I think it’s very important to know what running does for me, because it itself is not an end goal. Running is in service of something, but of what - well I’d like to think its in service to my life. I can show up better and take on the hardest challenges as a consequence of running.
I hope I don’t forget that.
Thought 7
What I like about running is that is not gated to high gear costs or special memberships, or genetic lottery, or even teams. Perhaps its the simplicity of it, and that it’s just myself that I can rely on to get started. As simple as this will sound: I put one foot in front of the other and found myself at the end.

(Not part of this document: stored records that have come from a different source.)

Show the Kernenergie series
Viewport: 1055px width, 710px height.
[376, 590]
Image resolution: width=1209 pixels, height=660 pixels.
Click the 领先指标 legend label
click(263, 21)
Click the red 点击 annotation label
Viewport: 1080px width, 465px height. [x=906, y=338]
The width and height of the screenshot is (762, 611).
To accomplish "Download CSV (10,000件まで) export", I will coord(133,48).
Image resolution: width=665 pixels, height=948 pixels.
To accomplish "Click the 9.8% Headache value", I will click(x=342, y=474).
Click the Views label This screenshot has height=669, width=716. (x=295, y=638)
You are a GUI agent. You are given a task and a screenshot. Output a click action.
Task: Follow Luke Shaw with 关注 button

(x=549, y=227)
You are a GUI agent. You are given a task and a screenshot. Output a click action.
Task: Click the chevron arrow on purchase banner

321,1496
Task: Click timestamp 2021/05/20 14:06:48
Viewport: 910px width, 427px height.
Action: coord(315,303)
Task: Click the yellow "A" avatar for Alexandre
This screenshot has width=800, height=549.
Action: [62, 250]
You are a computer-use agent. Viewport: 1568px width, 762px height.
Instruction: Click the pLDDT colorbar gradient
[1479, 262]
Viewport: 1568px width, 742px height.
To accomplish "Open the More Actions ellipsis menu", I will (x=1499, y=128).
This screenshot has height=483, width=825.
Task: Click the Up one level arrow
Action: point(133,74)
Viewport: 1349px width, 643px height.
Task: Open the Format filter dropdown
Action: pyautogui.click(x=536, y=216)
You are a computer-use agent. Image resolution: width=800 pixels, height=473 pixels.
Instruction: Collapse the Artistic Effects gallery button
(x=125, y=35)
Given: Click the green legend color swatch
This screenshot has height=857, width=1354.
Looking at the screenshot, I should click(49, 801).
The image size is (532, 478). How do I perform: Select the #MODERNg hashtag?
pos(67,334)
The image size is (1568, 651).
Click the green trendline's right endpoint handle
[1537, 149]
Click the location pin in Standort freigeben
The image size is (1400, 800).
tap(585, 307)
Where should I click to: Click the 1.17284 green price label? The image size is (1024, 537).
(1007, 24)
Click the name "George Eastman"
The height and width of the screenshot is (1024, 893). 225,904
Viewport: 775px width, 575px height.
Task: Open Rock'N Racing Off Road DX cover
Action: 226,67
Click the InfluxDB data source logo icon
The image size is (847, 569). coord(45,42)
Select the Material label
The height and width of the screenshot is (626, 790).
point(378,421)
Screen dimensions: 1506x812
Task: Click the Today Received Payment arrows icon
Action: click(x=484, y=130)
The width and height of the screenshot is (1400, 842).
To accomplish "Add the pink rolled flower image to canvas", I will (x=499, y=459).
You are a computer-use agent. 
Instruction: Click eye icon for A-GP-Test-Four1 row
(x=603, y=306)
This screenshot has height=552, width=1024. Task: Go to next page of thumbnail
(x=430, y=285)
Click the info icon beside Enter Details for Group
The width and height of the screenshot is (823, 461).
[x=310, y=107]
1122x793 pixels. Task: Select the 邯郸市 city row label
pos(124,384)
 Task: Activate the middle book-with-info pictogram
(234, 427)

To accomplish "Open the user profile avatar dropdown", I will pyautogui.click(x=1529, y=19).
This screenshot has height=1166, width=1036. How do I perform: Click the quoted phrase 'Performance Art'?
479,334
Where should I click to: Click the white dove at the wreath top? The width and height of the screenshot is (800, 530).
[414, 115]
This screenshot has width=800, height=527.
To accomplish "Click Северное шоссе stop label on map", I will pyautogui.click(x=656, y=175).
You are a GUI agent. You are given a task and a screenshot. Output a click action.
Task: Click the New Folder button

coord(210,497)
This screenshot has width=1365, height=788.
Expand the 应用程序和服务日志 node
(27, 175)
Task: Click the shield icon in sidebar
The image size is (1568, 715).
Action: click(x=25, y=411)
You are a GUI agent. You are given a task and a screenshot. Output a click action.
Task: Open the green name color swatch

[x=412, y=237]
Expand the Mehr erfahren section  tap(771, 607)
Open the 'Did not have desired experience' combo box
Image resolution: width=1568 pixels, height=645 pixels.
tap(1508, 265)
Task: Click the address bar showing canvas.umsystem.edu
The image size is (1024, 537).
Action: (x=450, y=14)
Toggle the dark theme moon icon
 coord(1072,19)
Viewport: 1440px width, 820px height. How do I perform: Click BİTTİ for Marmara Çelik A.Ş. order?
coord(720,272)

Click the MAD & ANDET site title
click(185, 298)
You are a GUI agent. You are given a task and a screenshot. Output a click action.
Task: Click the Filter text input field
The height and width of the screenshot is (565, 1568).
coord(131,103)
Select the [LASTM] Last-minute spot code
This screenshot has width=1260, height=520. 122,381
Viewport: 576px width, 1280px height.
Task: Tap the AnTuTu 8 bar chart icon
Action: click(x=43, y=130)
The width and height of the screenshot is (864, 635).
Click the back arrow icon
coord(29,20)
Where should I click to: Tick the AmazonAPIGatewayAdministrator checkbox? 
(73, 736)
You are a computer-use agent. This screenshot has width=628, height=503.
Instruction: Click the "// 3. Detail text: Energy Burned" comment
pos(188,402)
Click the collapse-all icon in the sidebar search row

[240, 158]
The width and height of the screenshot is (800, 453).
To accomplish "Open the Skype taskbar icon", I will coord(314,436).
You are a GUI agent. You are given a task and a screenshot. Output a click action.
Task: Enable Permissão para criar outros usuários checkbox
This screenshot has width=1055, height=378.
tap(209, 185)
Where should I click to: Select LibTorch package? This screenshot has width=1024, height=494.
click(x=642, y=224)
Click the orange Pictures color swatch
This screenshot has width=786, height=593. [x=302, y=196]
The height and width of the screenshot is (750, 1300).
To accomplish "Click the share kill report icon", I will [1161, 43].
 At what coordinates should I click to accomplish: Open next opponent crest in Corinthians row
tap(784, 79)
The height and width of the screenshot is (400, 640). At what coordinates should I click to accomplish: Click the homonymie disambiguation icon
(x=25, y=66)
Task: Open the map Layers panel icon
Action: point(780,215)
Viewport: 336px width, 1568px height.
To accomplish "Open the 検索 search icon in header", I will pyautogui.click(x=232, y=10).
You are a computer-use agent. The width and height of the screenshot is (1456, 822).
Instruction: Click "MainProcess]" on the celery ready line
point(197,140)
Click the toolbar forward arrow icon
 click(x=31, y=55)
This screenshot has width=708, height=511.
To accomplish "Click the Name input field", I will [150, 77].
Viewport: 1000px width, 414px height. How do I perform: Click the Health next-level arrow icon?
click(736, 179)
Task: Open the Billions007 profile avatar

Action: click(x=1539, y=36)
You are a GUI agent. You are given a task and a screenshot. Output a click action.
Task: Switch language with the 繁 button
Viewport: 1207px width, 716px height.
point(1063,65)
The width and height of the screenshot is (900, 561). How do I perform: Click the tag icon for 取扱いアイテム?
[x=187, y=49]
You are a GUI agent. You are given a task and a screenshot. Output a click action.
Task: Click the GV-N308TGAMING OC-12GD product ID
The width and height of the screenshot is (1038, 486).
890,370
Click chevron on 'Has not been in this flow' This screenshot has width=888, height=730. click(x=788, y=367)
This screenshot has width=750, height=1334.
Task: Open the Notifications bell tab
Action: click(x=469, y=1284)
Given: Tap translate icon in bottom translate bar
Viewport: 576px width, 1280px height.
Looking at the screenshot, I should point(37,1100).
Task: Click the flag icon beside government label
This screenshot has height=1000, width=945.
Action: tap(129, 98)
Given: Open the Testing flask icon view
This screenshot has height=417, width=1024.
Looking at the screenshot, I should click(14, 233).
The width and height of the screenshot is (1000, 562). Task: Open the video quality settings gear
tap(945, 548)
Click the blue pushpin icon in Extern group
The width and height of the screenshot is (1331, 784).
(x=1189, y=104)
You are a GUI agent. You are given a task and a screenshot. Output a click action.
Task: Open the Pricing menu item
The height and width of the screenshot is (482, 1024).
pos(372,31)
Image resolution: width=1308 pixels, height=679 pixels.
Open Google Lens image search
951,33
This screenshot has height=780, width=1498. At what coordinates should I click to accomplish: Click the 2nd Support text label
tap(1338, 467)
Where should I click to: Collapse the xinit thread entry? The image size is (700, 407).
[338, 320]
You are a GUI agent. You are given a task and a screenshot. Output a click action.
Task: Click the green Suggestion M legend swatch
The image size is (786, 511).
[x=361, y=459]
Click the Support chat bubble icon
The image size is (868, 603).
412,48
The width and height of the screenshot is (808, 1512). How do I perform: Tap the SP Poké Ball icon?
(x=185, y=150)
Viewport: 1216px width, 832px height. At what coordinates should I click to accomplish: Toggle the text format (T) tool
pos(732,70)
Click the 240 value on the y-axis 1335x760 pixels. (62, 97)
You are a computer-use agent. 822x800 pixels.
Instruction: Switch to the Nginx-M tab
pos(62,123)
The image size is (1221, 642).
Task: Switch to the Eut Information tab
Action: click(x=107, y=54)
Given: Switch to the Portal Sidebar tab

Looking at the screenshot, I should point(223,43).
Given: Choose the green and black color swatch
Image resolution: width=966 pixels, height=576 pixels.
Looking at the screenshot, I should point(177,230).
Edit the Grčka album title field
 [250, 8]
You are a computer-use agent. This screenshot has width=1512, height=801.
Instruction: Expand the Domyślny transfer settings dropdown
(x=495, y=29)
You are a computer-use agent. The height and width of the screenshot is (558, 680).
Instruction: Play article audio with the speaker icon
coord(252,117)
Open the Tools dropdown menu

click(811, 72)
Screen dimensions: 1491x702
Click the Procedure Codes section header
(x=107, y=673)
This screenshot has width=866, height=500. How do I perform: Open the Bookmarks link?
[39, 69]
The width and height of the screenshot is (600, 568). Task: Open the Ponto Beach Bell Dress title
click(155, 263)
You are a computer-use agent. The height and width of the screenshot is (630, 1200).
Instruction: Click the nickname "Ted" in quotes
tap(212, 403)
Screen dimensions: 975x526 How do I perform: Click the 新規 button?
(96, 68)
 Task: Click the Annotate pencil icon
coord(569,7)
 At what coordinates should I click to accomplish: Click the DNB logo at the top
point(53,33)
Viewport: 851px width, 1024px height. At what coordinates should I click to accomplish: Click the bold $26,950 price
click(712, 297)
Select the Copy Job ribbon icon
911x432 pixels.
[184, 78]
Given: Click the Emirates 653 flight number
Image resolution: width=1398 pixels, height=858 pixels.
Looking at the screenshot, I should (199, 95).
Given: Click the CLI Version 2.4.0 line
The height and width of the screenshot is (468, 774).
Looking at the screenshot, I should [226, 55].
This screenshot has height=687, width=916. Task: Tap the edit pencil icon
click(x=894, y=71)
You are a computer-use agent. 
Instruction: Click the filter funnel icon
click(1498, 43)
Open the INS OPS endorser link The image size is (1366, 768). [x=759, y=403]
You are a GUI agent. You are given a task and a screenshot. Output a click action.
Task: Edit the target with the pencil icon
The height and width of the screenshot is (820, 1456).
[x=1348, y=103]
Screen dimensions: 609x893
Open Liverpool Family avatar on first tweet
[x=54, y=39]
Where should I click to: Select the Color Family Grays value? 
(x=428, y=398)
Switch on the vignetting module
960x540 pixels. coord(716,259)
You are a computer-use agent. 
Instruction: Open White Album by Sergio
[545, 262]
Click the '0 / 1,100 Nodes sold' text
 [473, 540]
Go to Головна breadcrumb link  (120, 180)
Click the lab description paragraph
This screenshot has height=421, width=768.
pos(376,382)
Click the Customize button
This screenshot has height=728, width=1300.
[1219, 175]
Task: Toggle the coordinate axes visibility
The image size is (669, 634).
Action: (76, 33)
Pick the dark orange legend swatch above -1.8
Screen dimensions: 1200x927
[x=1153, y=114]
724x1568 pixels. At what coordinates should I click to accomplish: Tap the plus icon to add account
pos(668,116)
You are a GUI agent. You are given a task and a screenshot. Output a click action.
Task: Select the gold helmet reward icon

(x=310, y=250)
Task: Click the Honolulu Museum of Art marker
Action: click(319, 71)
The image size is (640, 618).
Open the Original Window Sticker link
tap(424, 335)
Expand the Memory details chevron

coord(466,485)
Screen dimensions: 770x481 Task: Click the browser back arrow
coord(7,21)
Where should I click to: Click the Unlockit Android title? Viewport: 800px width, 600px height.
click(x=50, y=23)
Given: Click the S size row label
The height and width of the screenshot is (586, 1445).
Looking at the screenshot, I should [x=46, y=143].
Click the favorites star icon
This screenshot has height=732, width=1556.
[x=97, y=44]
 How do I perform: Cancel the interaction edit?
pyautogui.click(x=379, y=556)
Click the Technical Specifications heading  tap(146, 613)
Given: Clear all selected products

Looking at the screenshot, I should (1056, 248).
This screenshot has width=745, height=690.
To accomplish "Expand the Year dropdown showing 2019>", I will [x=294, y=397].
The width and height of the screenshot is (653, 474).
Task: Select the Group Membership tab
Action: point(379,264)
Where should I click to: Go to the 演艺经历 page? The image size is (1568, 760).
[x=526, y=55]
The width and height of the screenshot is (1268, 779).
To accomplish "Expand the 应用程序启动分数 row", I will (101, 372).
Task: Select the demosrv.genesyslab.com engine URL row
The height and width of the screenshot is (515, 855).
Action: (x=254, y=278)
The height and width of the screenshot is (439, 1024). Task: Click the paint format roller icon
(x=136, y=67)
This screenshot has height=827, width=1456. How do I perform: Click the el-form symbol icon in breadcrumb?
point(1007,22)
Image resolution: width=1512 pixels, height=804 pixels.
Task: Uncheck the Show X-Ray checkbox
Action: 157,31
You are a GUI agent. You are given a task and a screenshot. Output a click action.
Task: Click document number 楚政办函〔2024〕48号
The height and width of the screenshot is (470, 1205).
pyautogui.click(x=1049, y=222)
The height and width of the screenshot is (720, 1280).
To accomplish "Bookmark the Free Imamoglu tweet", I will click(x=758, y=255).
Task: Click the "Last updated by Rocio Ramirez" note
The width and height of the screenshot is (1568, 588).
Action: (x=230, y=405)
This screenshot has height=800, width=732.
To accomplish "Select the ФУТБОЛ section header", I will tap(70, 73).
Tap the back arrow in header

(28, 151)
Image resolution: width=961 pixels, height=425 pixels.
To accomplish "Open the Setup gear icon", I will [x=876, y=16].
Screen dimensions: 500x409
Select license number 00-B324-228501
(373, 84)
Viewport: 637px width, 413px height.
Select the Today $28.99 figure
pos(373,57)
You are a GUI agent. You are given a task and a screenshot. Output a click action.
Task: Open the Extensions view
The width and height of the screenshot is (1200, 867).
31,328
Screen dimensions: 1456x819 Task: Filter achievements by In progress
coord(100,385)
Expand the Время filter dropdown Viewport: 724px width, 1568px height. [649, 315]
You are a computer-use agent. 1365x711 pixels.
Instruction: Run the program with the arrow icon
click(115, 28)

To me, running is a mindset activity, as running is a challenge of my will over wants, until my wants are exactly the same as my will. I do like the confidence I get from running, but it’s important to know what your basis of confidence is when running. My confidence in running has never been about speed. I would consider myself a slow runner. On average, I’m a 10-minute pacer.
What my confidence lies in is endurance, the ability to keep going for a quite long time. I trust myself to go the distance, and that was something I accumulated over many runs. Of course, it wasn’t always like this in the start. I first had to overcome the establishment of running by reaching a habit of daily 5k’s.
My experience with running has been a commitment to myself. It’s ofen a repetitive series of unremarkable moments every week that when examined individually, don’t stick out in the slightest, but when collectively examined, tell a story of my progression. It is expressed by my individual contributions into the process, and my choices and expansion into different challenges that come with the territory of running longer distances, that culminate into a miles spent looking at trees and buildings and birds and my feet.
What running means to me is this: A series of many unremarkable moments and it is through those unremarkable moments I enjoy life.